§ **GIVEN TASK 1**:
Translate into Spanish this sentence from the passage on photons and the speed of light: "A photon is a fundamental particle and not capable of any form of thought."
§ **GIVEN TASK 2**:
Carry on the discussion of photons and the speed of light, beginning right after its final sentence.

§ **SELECTED EXCERPT**:
------------------------------------

The problem with sitting on photons is you can't do it unless you have no rest mass in which case you too would be nothing but a packet of energy, so it's a bit of an odd thought experiment. I know Einstein thought about that sort of thing as an aid to understanding consequences of relativity. Anyway - it's your frame of reference which needs to be considered. Don't think about being *at* the speed of light as this is an asymptote. Think instead about being arbitrarily close to the speed of light. In that case, in your frame of reference, things local to you would seem normal, time would pass normally for you, but to make a movement, someone in a different inertial field would see you move very very very slowly because to them, you cannot go faster than light, and the only wriggle-room you have left is the arbitrarily small difference between your speed and the speed of light -- again, to THEM (not you). As far as you are concerned, time passes normally but that is because everything about you would be slow - your brain functions, heartbeat, metabolism etc. To the other observer, it would take you say, billions of years to scratch your nose. To you, it would seem normal speed. During those billions of years that the other observer experiences, your arbitrarily close-to-the-speed-of-light movement would send you vast distances. It's this asymptotic nature that leads people to extrapolate one flawed step further and postulate that you are "everywhere at once" having achieved the speed of light. I don't like that idea - even for a photon. A photon could not have a brain because that requires rearrangement of order. A photon is a fundamental particle and not capable of any form of thought. AT c, there is no concept of time. That's quite a different view of things compared to allowing odd thoughts like being everywhere at once.
Mathematically, its like asking you to stand AT the north pole and point north. There is nothing special about that point on the globe apart from axis of spin and magnetic north (which both change), it's just the coordinate system we use to locate points on the globe. If you rearranged latitude and longitude you could make London the most northern point on the globe. At least expeditions would be less traumatic (unless it's in the middle of the M25).
The many world theory just won't lie down. It seems to solve paradoxes in time travel for one thing. But if c was to change, this is to say that the fundamental constants of the fabric of space are different. There is no telling what that would do to the viability of a parallel universe. It might not survive more than a blink. But on the other hand, with an infinite permutation of fundamental parameters to choose from, you would have to conclude that just about anything is possible.

------------------------------------

§ **DATA SHOWN**:
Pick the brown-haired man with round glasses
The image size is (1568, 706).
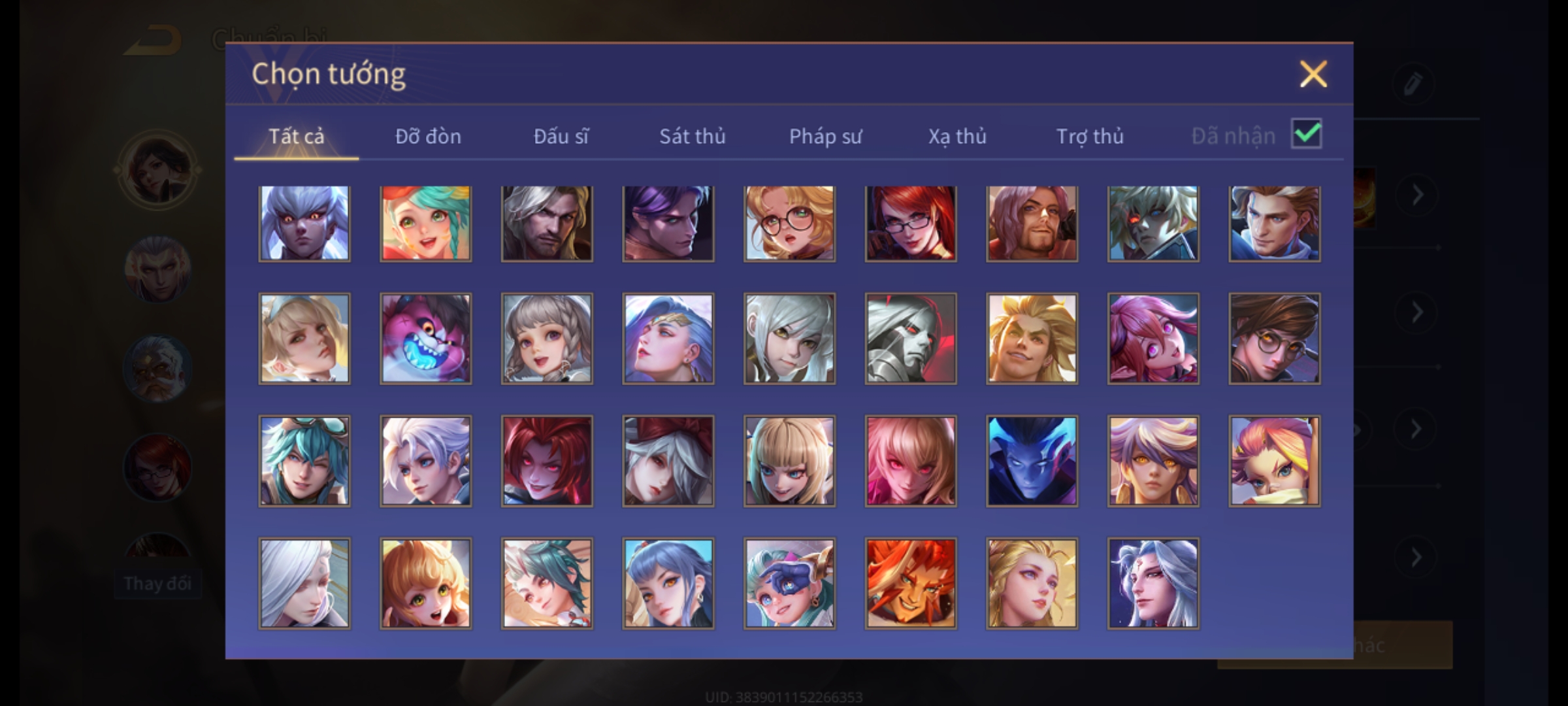(x=1274, y=339)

------------------------------------

§ **RESPONSE 1**:
Un fotón es una partícula fundamental y no es capaz de ninguna forma de pensamiento.

§ **RESPONSE 2**:
If the sun winked out instantaneously by getting sucked into a parallel universe or something, then you can calculate how long it would take for the planets to stop orbiting. This calculation uses the speed of light as the 'speed' of gravity. Gravity's effects happen at light-speed.
c is not special to light - it's the cosmic speed limit for information transfer.
Thank you for taking the time to answer my queries.
I still have a problem accepting that constants such as c and G simply "are" and are truly universal.
Agreed that some solutions could create universes that blink out immediately, but others obviously create stable universes such as the one in which we exist. However many might fail does not preclude the number that succeed from being infinite; continuous inflation has always struck me as a cool concept.
Are the universal laws of physics truly universal and were they laid down at the instant of the big bang, or did they sort of evolve as the universe cooled down? In other words was, for instance, the strength of the weak force or the mass of a proton pre-determined by the big bang before either of them "condensed" from the milieu?
Hi Gary, You are not alone in wondering if the laws of physics are truly universal. If proven otherwise, it would be a massive shake-up for physics since this is axiomatic - at least for our observable universe.
But... take the fine structure constant as an example. This is an extremely well measured and calculated constant at the heart of Q.E.D. I read some time ago that there could be evidence this slightly changing over space-time. So I looked for an article on it and found this:
http://physicsworld.com/cws/article/news/43657
but it is a controversial result - even the comments in that article argue with the conclusion.
I was thinking about this 'inability' to travell faster than light and I wondered why physicists don't say
APARENTLY, we cannot move faster than ligh. it goes this way; imagin that we were bats and could locate an object precisely by hearing a sound from it. So if a car is receeding away from you, to get the first location, a gun is fired in the car. After moving for some distance, another shot is fired and the bat will locate where the car was latter when the sound reaches him. Think about this, no matter how fast the car moves, the bat, using sound only can never measure and find the car to travel even at the speed of sound, let alone faster than the sound!
Think about this, it is logically imposible to measure and find a velocity receeding faster than the signal conveing the information about the position of a moving object! It is not physics, it is pure logics!
Yes, bats measures and find the same velocity of sound for all observers in all frames! You can imagine how beings that can detect an hypothetical signal faster than light are laughing at men!
I can convince you that light ACTUALY takes the velocity of the source! a stationary observer measures and find everything in that frame, including light, as though it is happening slowlier. The whole story has nothing to do with space, time or even velocities! It is solely the moment in which nature reveals things in different frames!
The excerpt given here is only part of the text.